According to the Centers for Disease Control (CDC), individuals are most contagious in the first 3 to 4 days of illness, but may be able to infect others 1 day before and up to 5 to 7 days after symptoms start.

What does work to avoid getting the flu? Wilson shares these tips:

  • Get the flu vaccine it’s not too late!
  • Wash your hands with soap and water or alcohol-based hand sanitizer (if soap and water not available) when you come home after being out in public and often throughout the day.
  • Avoid touching your face, which can bring the germs from your hands into the access points of your eyes, nose and mouth.
  • Wear a mask if you have a weakened immune system.
  • Practice good self care.

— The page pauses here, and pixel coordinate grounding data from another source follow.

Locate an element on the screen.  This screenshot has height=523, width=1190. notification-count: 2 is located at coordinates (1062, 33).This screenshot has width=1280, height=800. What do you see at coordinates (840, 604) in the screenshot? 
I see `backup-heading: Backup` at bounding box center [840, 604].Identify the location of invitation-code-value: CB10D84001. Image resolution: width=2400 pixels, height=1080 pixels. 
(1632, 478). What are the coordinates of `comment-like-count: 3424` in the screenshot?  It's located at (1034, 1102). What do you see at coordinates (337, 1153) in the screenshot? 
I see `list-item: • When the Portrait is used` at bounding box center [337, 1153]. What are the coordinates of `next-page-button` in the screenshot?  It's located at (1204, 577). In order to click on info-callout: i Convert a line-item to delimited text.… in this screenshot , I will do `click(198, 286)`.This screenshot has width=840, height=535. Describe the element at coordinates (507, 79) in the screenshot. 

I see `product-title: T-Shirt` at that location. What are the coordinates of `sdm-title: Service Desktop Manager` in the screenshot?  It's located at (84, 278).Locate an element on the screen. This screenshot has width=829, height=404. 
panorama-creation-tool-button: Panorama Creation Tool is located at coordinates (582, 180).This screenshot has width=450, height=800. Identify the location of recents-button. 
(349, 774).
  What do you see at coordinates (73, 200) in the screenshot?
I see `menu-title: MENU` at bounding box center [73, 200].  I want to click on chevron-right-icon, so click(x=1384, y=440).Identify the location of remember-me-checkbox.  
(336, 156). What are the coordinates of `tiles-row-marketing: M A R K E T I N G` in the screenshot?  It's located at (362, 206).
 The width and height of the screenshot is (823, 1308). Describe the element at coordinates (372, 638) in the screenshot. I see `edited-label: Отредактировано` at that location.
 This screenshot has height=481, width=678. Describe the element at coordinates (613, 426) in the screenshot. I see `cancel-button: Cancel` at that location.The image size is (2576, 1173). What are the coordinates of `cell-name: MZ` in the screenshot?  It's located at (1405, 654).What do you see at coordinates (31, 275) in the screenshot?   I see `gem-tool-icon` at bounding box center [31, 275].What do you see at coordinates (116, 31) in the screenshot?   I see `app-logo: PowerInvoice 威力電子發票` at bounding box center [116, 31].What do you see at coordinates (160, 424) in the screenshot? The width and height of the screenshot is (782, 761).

Eat well, exercise and drink plenty of water to stay healthy.
  • Quit smoking.

You may have the flu if you have a fever, cough, sore throat, runny or stuffy nose, body aches, headache, chills or fatigue. Occasionally you may also have diarrhea or vomiting, but not always.

“Most healthy people experience moderate symptoms but can convalesce at home,” Wilson said. “We are more concerned with the elderly, infants and people with immune disorders who might wind up in the hospital with complications.”

If you do get the flu and fall into a high-risk group or experience severe symptoms, go to your doctor within 48 hours, said Wilson. Your doctor can help you decide if an antiviral medication will help.

According to the CDC, you should seek medical care in the following situations:

For Children

  • Fast breathing or trouble breathing
  • Bluish skin color
  • Not drinking enough fluids
  • Not waking up or not interacting
  • Being so irritable that the child does not want to be held
  • Flu-like symptoms improve but then return with fever and worse cough
  • Fever with a rash
  • Seek immediate medical care if your child is unable to eat, has trouble breathing, has no tears when crying or has significantly fewer wet diapers than normal

For Adults

  • Difficulty breathing or shortness of breath
  • Pain or pressure in the chest or abdomen
  • Sudden dizziness
  • Confusion
  • Severe or persistent vomiting
  • Flu-like symptoms that improve but then return with fever and worse cough

For a lethargic child, or anyone with severe symptoms like difficulty breathing, chest pain or confusion, go to the Emergency Department.